Below are some ideas for dealing with children who bite:
1. When biting behavior occurs, parents should be careful not to overreact as this can reinforce the biting (because your child gets excited about the reaction it brings about). Parents should never do anything like biting their child back or physically punish their child.
2. When you see your child bite someone, use a calm voice to remind him that biting is not allowed. You do not want your child to learn that biting is a good way to get your attention. Use a brief phrase that acknowledges her feelings, but condones the action, such as, “I know you’re angry, but biting is not okay. Biting hurts.”

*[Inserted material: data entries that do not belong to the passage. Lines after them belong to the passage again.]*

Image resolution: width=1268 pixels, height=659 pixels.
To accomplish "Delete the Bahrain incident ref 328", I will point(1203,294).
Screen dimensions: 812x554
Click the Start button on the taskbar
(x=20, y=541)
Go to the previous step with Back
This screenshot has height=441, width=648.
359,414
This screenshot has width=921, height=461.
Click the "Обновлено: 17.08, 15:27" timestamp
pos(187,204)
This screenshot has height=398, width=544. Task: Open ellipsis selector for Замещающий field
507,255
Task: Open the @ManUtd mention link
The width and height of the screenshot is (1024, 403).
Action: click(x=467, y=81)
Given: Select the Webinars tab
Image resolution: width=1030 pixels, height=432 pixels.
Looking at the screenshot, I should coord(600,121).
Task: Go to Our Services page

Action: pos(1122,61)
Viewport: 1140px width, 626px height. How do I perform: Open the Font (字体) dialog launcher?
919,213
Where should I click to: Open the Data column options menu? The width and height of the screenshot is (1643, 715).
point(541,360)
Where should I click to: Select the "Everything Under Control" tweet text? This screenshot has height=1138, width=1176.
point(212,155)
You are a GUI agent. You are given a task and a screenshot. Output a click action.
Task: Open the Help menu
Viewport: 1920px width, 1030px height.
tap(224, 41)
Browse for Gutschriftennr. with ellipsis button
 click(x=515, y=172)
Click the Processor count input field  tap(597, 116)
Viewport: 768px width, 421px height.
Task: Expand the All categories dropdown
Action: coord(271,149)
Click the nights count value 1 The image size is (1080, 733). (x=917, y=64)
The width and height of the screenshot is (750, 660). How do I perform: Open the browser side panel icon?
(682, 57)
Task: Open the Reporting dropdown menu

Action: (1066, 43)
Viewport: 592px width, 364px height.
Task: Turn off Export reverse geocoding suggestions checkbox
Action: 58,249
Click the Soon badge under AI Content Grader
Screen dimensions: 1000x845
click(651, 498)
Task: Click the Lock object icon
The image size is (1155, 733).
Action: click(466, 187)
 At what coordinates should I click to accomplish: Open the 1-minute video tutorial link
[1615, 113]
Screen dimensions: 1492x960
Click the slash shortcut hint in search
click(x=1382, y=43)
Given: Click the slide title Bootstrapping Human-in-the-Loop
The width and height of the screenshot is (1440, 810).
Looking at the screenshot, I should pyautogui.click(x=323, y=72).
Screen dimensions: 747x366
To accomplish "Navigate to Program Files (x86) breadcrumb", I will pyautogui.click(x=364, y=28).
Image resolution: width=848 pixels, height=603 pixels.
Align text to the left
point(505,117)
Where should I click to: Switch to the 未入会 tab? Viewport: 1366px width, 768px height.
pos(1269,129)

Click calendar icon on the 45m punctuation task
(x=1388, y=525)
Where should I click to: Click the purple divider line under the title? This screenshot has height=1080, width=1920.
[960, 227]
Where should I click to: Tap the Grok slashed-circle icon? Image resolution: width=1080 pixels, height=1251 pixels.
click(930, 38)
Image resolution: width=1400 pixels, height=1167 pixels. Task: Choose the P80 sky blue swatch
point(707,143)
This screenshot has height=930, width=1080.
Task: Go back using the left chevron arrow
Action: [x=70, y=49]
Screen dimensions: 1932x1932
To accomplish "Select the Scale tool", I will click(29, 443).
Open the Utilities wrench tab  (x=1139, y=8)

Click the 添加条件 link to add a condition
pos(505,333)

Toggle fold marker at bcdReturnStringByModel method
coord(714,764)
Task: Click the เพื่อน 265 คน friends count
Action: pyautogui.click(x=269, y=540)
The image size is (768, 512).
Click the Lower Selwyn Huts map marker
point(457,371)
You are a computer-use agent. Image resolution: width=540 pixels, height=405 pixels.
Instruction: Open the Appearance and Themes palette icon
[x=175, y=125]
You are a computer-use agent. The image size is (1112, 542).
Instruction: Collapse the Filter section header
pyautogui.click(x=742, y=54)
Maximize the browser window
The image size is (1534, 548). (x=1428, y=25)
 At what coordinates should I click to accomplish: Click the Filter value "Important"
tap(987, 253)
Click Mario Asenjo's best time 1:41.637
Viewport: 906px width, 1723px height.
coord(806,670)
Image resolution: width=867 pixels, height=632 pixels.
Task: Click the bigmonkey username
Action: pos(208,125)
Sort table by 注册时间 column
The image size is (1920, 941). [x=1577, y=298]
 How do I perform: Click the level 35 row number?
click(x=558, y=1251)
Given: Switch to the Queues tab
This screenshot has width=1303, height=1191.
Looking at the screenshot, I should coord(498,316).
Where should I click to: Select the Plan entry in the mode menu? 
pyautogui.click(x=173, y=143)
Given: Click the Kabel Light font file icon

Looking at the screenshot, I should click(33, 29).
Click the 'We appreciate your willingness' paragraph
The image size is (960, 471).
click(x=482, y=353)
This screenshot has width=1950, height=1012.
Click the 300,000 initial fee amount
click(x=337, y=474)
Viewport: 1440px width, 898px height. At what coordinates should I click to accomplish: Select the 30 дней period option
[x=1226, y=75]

3. Remove your child from the situation. Tell her that you are doing so because you know that they need to calm down and not want to hurt anyone. Let them see you focus on the victim of the bite so that they learn that the receiver gets the attention, not the biter. If the (biter) is calm, consider letting them help comfort or bandage the victim.
4. After the incident is over, talk with your child about the incident and together come up with other appropriate ways of dealing with a situation.
5. Teach empathy for others by asking your child to imagine what it felt like to be bitten. However, take care not to punish biting with a physical response, such as spanking or by telling the child who was bitten to bite back; doing so, will contradict your message that it is unacceptable to express anger or frustration by physically hurting others.
6. Sometimes children bite in order to exert control over their environment. Make sure to stick to routines so that your child feels a sense of predictability. Let him make choices about what he wants to do as much as possible.
If your child continues biting despite using some of the above ideas (and particularly if your child continues to bite while the majority of other children their age have outgrown biting), consult your pediatrician, as there may be physical or developmental difficulties that need to be addressed.